Während die Einkommen der Ungarn gleich bleiben – sie liegen unter der Hälfte der österreichischen Löhne – passen die internationalen Supermärkte die Preise für Grundnahrungsmittel wie Öl, Zucker und Milch nach oben an, damit sie der Forintverfall nicht so stark trifft.
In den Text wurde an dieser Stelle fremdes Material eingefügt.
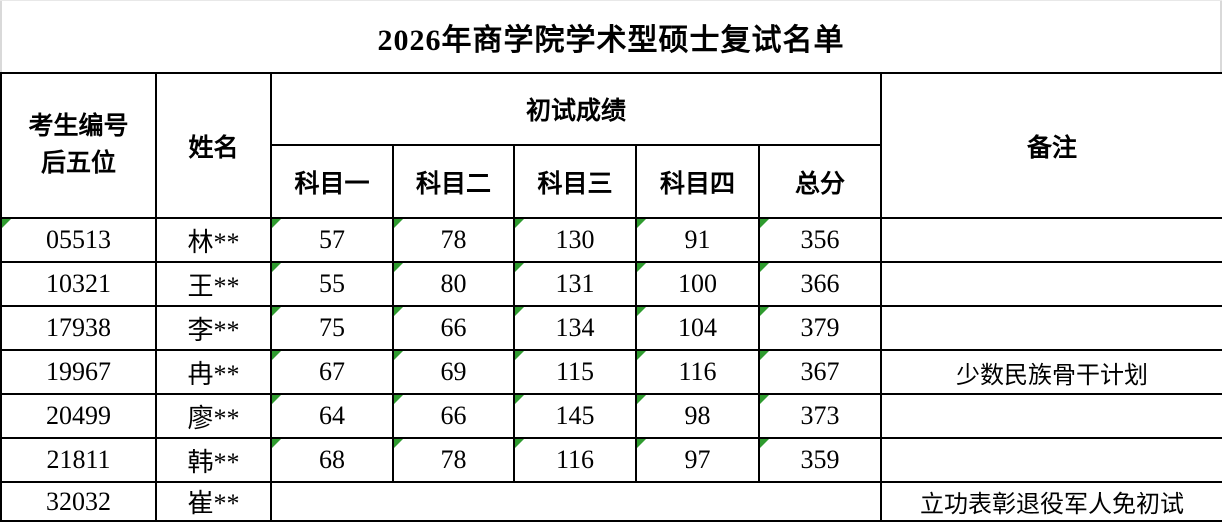  What do you see at coordinates (698, 460) in the screenshot?
I see `cell-subject-4: 97` at bounding box center [698, 460].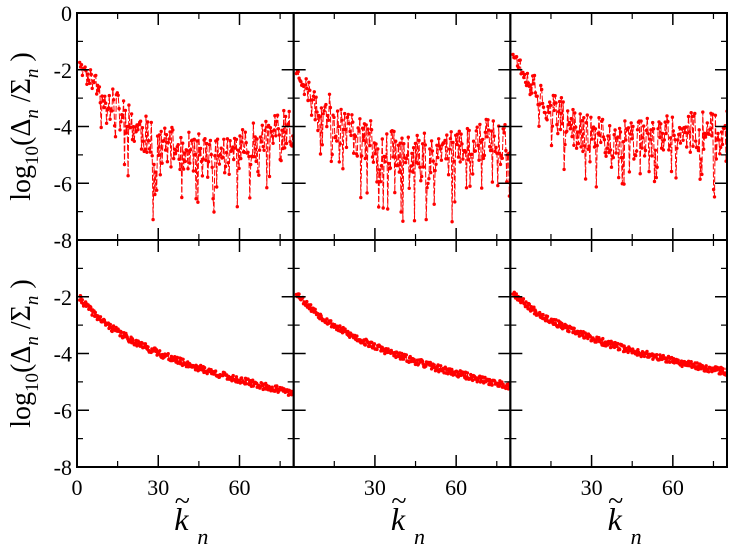  What do you see at coordinates (186, 126) in the screenshot?
I see `panel-r0-c0` at bounding box center [186, 126].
Viktória S. arbeitet bei einem Mode-Label in Budapest. Bisher haben die Mitarbeiter immer Vergünstigungen erhalten, wie zum Beispiel Prozente bei den Einkäufen. Aufgrund der Einsparungen mussten auch diese gestrichen werden. Ihre Mutter hat das Arbeiten in Ungarn aufgegeben und arbeitet für Firmen im Ausland. „Wir können unsere Rechnungen und Kredite nicht mehr mit einem ungarischen Gehalt bezahlen“, berichtet sie.

 

Mit gutem Gewissen?

Die Zukunft schaut nicht rosig aus. „Das Schicksal des Forint hängt kurzfristig davon ab, ob Ungarn vom Internationalen Währungsfonds und der Europäischen Union noch Kredite bekommt“, sagt Vecsey. Wird Ungarn der Kredit verwehrt, so würde der Forint ins Bodenlose fallen und dies würde aus mehreren Gründen einen Staatsbankrott zur Folge haben. Kann sich die ungarische Regierung mit dem IWF und der EU schlussendlich doch einigen, so ist der Forint vorerst stabilisiert, jedoch wohl auf einem niedrigen Niveau.

Schlechtes Gewissen brauchen die Shopping-Touristen nicht zu haben, wenn sie von der schwachen Währung des Nachbarn profitieren ­– denn die Geschäfte in der Grenzregion und ihre Mitarbeiter freuen sich gerade jetzt über jeden Kunden.